Background A large part of the socioeconomic mortality gradient can be statistically accounted for by social patterning of adult health behaviours. However, this statistical explanation does not consider the early life origins of unhealthy behaviours and increased mortality risk.
Methods Analysis is based on 2132 members of the MRC National Survey of Health and Development with mortality follow-up and complete data. Smoking behaviour was summarised by pack-years of exposure. Socioeconomic circumstances were measured in childhood (father's social class (age 4), maternal education (age 6)) and age 26 (education attainment, home ownership, head of household social class). We estimated the direct effect of early circumstances, the indirect effect through smoking and the independent direct effect of smoking on inequality in all-cause mortality from age 26 to 66.

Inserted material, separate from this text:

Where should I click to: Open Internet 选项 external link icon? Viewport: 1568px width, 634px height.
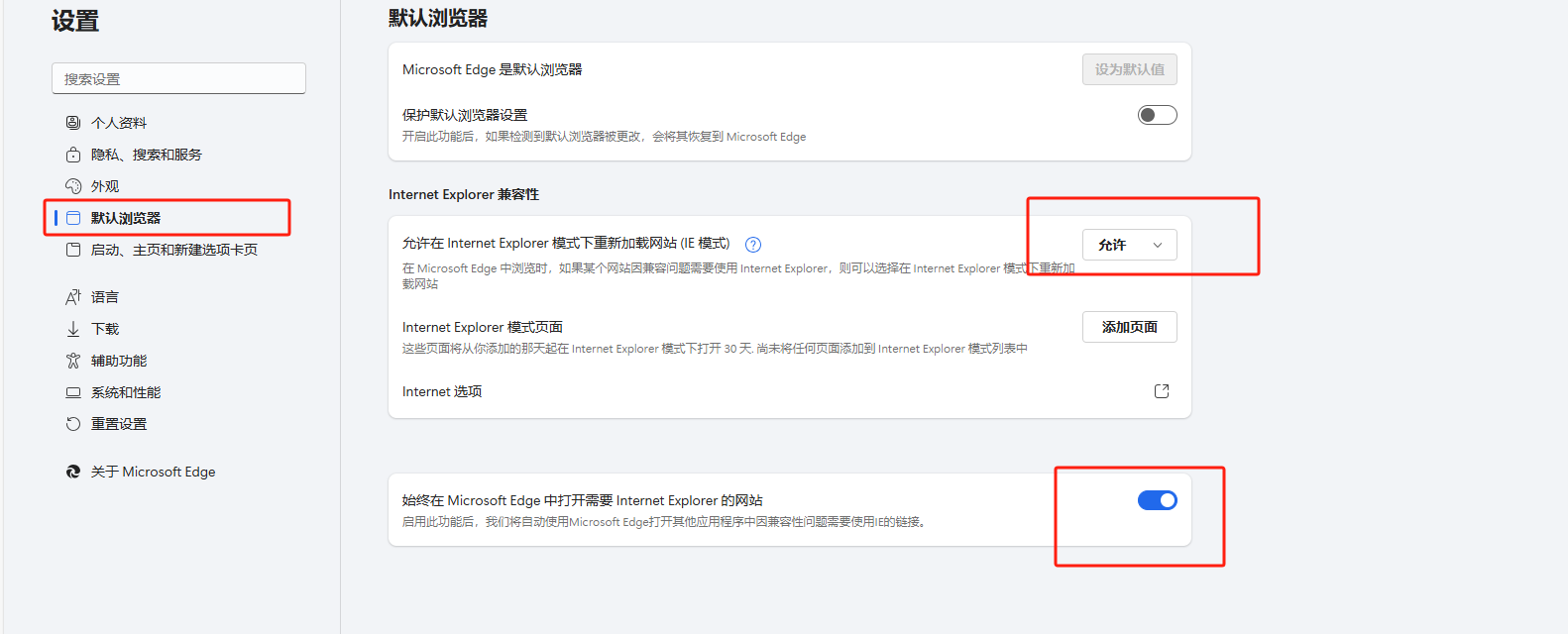(x=1162, y=391)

Results Mortality risk was higher in those with lower socioeconomic position at age 26, with a sex-adjusted HR (relative index of inequality) of 1.97 (95% CI 1.18 to 3.28). Smoking and early life socioeconomic indicators together explained 74% of the socioeconomic gradient in mortality (the gradient). Early life circumstances explained 47% of the gradient, 23.5% directly and 23.0% indirectly through smoking. The explanatory power of smoking behaviour for the gradient was reduced from 50.8% to 28% when early life circumstances were added to the model.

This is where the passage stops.